I like him a lot he reminds me a ton of my boy. I think he looks fine weight wise and I love the sturdy look. His face definitely shows the arab, most of our arabs don't have the dainty little halter heads so its perfectly fine :]


----------



## Dreamcatcher Arabians (Nov 14, 2010)

Khemosabi is well known for producing good using animals and Khemo is well known for his great temper which he passed on. His tail female line is Daman Shawaniah in strain and they tend to have very dry heads. 

Here's a description of the Daman horse: 
The Dahman strain resembles somewhat the Abayyan and Saqlawi (related) strains in elegance but with more of the strength of the Kuhaylan. It is an intermediate blend of the Kuhaylan with the Saqlawi-Abayyan type. The head is short and broad like the Kuhaylan but with more bulge and jibah. They are compact with lines more like the Kuhaylan but with more over all refinement. They are of medium build usually with dry, flatbone. 
The Dahman strain is presently represented by only one female line, that of *Sawannah imported from Bahrain in 1954. The line is carried on through her daughter, *Hadriya by the previously mentioned, *Jalam Al Ubayan. This line descends from a Dahmah mare of Sheikh Sulman bin Hamid al Khalifa, ruler of Bahrain. The Al Khalifa family has occupied the island country of Bahrain since 1783 and they were originally from a branch of the Anazah confederation. 
Strain breeding is an art, as well as encompassing the science of equine reproduction. Any blend of several strain types may be suitable for various horses under certain conditions. A study of the various original Bedouin strain types is useful for both preserving these types in their own form or for breeding blends for specific preferences.

Your horse also has Abayyan, in Cashvan's lines.


----------



## Dreamcatcher Arabians (Nov 14, 2010)

I like my horses a little rounder through the flank and hip than your boy is. Like I said, he's not thin, I just think he could use a weeee bit more and some of that could be muscling rather than just putting on weight.


----------



## Sharpie (May 24, 2009)

He looks all arab to me, and the kind of arab I like- not the ones who look like they're gonna break down if you actually ask them to run 50 miles. His front feet look a little funny to me, like they're flaring at the toe?


----------



## jbolt (Jan 1, 2012)

looks like an anglo type arab to me, better butt, functional face( super dishy faces make me think dental problems.....idk squished teeth....no proof just my personal thoughts)and GOOD bone. the point to having a tabletop croup is lost on me, doesnt that limit their scope of ability quite a bit? His croup looks proportioned without having that wierd "triangle leg" that I see on alot of typey arabs.looks like hes an awesome boy, good luck!


----------



## Gallop On (May 1, 2011)

natisha said:


> This can be a very dangerous way to free work a horse


I have a halter under the bridle, and a lunge line is attached. (I haven't gotten to the point of free lunging yet) but yes, I know the reins just lying their was extremely stupid, and dangerous for the horse. 



BarrelracingArabian said:


> I like him a lot he reminds me a ton of my boy. I think he looks fine weight wise and I love the sturdy look. His face definitely shows the arab, most of our arabs don't have the dainty little halter heads so its perfectly fine :]

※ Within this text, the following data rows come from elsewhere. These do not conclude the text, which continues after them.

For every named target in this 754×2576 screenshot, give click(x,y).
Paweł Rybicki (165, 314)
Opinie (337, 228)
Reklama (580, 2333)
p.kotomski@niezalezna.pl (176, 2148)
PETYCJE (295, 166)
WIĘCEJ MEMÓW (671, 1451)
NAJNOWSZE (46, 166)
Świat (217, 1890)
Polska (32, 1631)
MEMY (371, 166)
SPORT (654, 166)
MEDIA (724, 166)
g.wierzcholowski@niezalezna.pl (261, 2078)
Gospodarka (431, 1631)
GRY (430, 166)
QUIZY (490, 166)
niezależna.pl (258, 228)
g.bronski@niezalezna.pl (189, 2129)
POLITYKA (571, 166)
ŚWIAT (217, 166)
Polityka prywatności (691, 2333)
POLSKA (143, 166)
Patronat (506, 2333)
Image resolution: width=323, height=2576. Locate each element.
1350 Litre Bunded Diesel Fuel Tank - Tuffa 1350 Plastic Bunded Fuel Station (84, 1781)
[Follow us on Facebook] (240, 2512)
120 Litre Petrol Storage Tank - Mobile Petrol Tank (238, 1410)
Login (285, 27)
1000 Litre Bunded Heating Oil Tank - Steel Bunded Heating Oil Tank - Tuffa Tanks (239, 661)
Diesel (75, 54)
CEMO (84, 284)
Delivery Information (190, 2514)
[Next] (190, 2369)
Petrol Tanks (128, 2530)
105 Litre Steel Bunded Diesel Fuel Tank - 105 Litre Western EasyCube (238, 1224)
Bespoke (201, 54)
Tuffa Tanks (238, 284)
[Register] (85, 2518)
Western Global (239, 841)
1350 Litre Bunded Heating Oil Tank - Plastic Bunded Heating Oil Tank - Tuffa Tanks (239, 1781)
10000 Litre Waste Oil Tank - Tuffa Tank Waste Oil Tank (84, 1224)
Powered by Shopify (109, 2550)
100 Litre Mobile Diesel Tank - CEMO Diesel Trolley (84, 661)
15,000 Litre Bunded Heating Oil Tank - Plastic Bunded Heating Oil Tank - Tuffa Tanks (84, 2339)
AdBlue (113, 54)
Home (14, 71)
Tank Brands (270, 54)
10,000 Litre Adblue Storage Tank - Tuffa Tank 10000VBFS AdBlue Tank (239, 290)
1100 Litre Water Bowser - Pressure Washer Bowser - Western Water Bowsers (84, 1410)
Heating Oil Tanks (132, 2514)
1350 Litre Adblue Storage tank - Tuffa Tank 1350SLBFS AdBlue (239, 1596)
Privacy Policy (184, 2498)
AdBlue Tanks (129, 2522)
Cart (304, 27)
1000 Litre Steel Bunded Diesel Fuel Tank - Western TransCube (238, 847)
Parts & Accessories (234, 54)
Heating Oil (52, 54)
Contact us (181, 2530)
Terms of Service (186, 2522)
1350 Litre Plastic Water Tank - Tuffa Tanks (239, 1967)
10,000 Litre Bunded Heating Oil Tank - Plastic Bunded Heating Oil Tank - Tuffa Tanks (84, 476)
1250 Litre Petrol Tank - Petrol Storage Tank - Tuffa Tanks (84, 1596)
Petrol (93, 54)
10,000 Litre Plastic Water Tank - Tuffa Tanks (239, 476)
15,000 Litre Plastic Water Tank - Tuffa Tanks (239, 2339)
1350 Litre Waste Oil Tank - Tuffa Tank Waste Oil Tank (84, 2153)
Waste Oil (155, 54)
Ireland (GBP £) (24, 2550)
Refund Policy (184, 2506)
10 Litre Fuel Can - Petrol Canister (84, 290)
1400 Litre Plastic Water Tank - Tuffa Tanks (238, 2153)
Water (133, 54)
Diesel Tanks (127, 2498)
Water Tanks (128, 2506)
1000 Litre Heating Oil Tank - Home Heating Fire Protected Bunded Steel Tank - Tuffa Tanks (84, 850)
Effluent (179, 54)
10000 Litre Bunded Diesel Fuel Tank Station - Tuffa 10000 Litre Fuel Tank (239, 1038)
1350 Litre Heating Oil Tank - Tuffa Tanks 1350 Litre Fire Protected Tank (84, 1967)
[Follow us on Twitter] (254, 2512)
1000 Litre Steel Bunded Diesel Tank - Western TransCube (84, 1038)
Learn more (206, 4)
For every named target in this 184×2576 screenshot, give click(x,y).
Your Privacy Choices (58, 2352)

I like a sturdier Arab also  But I also like the dainty halter heads of some of the picture perfect ones. They are a sight to behold!



Dreamcatcher Arabians said:


> Khemosabi is well known for producing good using animals and Khemo is well known for his great temper which he passed on. His tail female line is Daman Shawaniah in strain and they tend to have very dry heads.
> 
> Here's a description of the Daman horse:
> The Dahman strain resembles somewhat the Abayyan and Saqlawi (related) strains in elegance but with more of the strength of the Kuhaylan. It is an intermediate blend of the Kuhaylan with the Saqlawi-Abayyan type. The head is short and broad like the Kuhaylan but with more bulge and jibah. They are compact with lines more like the Kuhaylan but with more over all refinement. They are of medium build usually with dry, flatbone.
> ...


Goodness, :shock: I had to read that like 10 times before understanding it! It was like another language :lol: But I still dont get what "strain breeding" is? 



Dreamcatcher Arabians said:


> I like my horses a little rounder through the flank and hip than your boy is. Like I said, he's not thin, I just think he could use a weeee bit more and some of that could be muscling rather than just putting on weight.


Beautiful Arab!!! So in halter, do you have to have their back feet square also? Or only their front? His muscling is coming along nicely, he gets lunged about once a day, we jump about every other day, do grids, and random exercises. Also, his winter fuzz seems to bury some of his muscle, as in his summer photos, he looks packed full of muscle. But, also I havent been working with him as much as I was in the summer months.



Sharpie said:


> He looks all arab to me, and the kind of arab I like- not the ones who look like they're gonna break down if you actually ask them to run 50 miles. His front feet look a little funny to me, like they're flaring at the toe?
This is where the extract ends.